On the renal dietitian gap:
Only 36% of HD centres worldwide employ permanent renal dietitians. Clinical nutrition is not formally recognised as a regulated discipline within nephrology in more than 40% of countries. The authors identify this as arguably the single biggest modifiable barrier to improving nutritional outcomes in HD.

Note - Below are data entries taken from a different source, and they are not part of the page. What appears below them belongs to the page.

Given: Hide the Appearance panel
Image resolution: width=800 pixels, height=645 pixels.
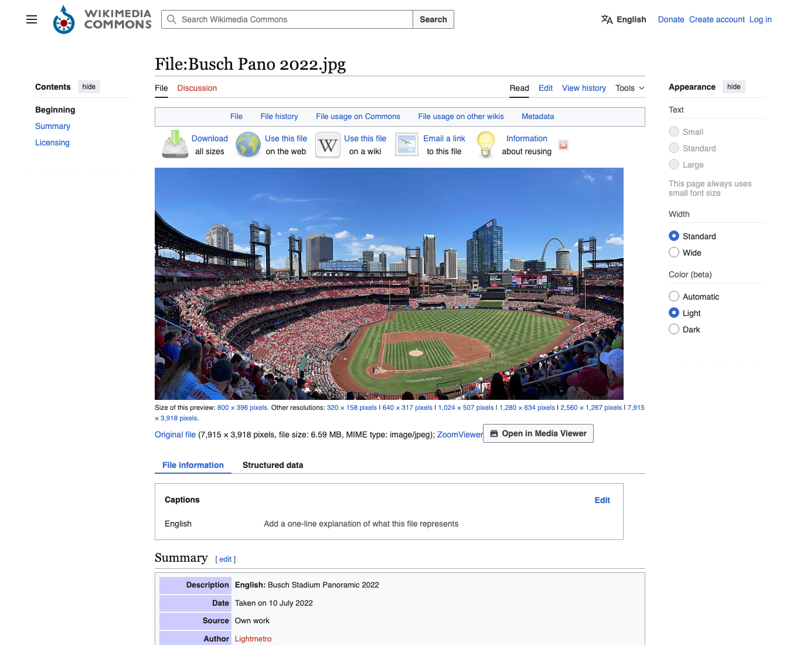Looking at the screenshot, I should (x=734, y=87).
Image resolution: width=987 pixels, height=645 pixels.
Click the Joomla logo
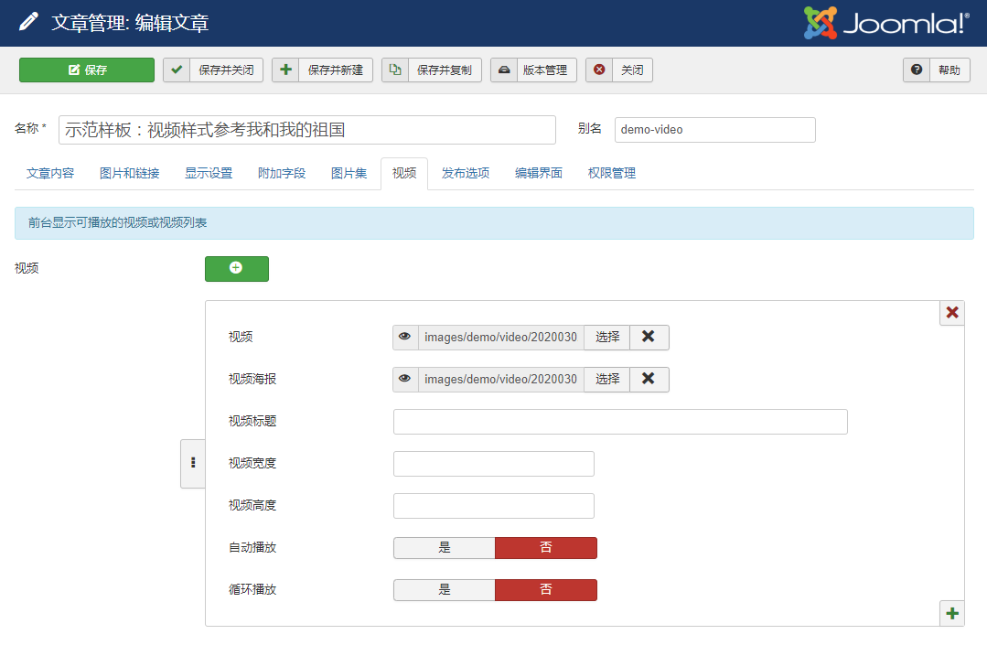[x=885, y=23]
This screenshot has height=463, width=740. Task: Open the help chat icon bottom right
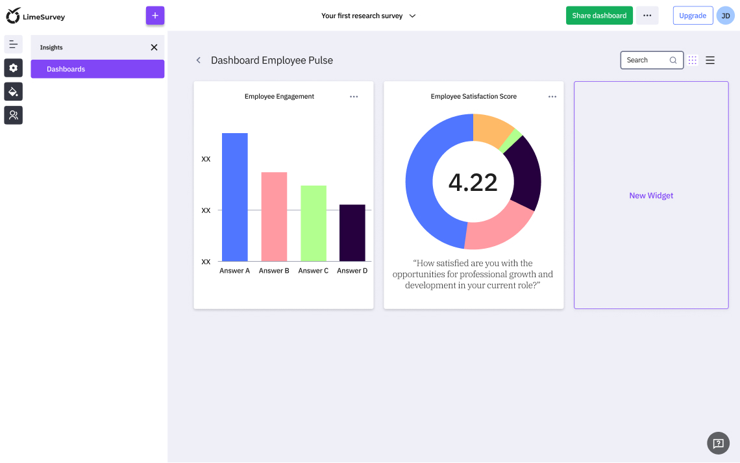[x=718, y=443]
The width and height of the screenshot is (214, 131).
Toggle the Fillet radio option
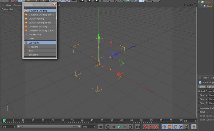coord(199,112)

On nutritional assessment:
Serum albumin and BMI consistently underestimate nutritional risk in HD — fluid shifts, inflammation, and sarcopenic obesity all confound them. Muscle ultrasonography (sensitivity 83%, specificity 78% for sarcopenia), MF-BIA phase angle, handgrip dynamometry, and the Malnutrition-Inflammation Score perform significantly better and are feasible in routine HD unit settings.
On dietary strategies:
Individualised oral supplementation showed improvements in albumin, prealbumin, MIS, and quality of life. Supervised plant-forward diets were compatible with stable potassium and associated with improvements in FGF-23 and phosphorus metabolism. Probiotics, prebiotics and synbiotics reduced CRP, IL-6 and uraemic toxins. Omega-3 and antioxidant interventions showed cardiometabolic and anti-inflammatory benefits. Oral creatine showed promising results for muscle mass and functional capacity.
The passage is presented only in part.